Scarpa's restoration project starts with removing the nineteenth-century decorative setup, with the static and conservative renewal of the stonework, and the careful cleaning of the existing architectural elements in order then to develop itself through four fondamental themes: the new bridge for the access, the entrance, the "portego" and the garden. These four spaces are linked with a path whose stages are visually disclosed from the little square in front of the canal, from which it is possible to glimpse partial views of the inside part of the buiding.

The low ground is infact porous, transparent and the garden becomes the natural extension of the "portego"

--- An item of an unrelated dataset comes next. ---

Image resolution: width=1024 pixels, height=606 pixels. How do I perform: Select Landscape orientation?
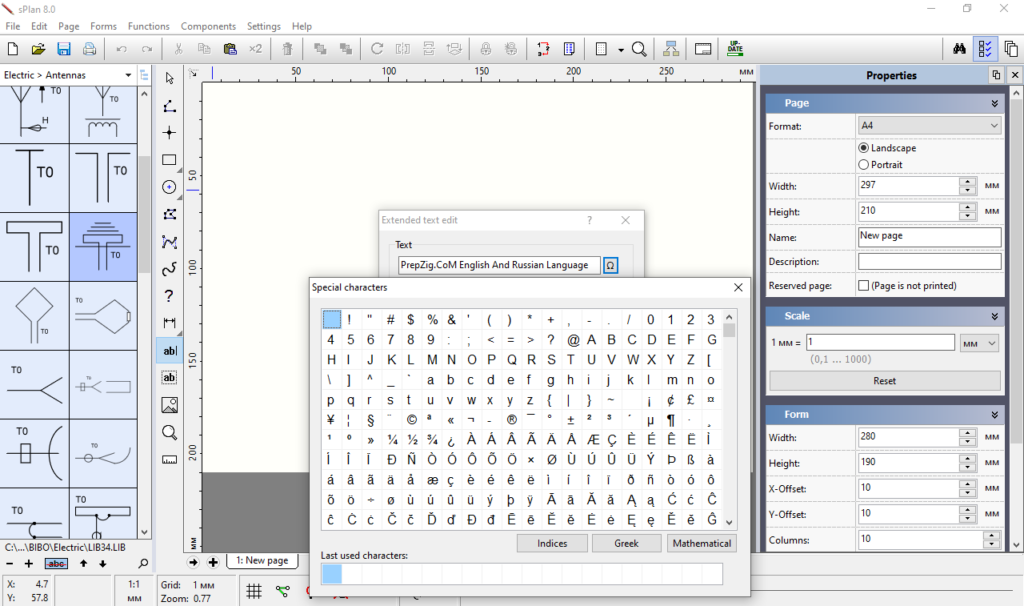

"Water is an horizontal diaphragm graduating the hights of the space which are objectively changed. It is in realtion to these effects that the walk of all the paths has been oriented and horizontally conducted from the canal to the garden, from the front overlooking the gate to the back of the building, as a unique barrier on which the ligh plays, dematerializing the plastic remains of every area in order to assume only a chromatic meaning" - Giuseppe Mazzariol, Un'opera di Carlo Scarpa: il riordino di un antico palazzo veneziano , in "Zodiac", n.o 13, 1964, p. 40.

 

Galleria d'Arte Maggiore – G.A.M.

Galleria d'Arte Maggiore G.A.M. was founded in 1978 by Franco and Roberta Calarota, who have established the international prestige of the gallery through a permanent collection of high-quality works by 20th-century masters. Their daughter Alessia became director of the gallery in 2011, linking tradition with a new perspective. Taking an innovative approach, the exhibitions presented in the main location in Bologna aim to show how contemporary art springs form the dialogue with modern art.

Maggiore g.a.m. has always dealt with two fundamental aspects of the art world: the market – taking part to some of the most important international art fairs – and institutional promotion. That it has developed important collaborative relationships with museums and institutions in Italy and abroad testifies to the high quality of the works in its collection. As a point of reference for the masters of Italian art, Galleria d'Arte Maggiore g.a.m. has recently collaborated with the museum Estorick Collection of Modern Italian Art in London for the show "Giorgio Morandi. Lines of Poetry", one of the most comprehensive exhibitions of his graphic art outside Italy. And, just to mention a few examples, among the several exhibitions curated by Franco Calarota, we have to remember the show "Silenzi" dedicated to the work of Giorgio Morandi at the Museum of Palazzo Fortuny in Venice, and "Giorgio de Chirico. Myth and Archaeology", the show which has been recently opened at the Phillips Collection in Washington DC, during the Year of Italian Culture in the United States, showing a precious collection of sculptures and works on paper.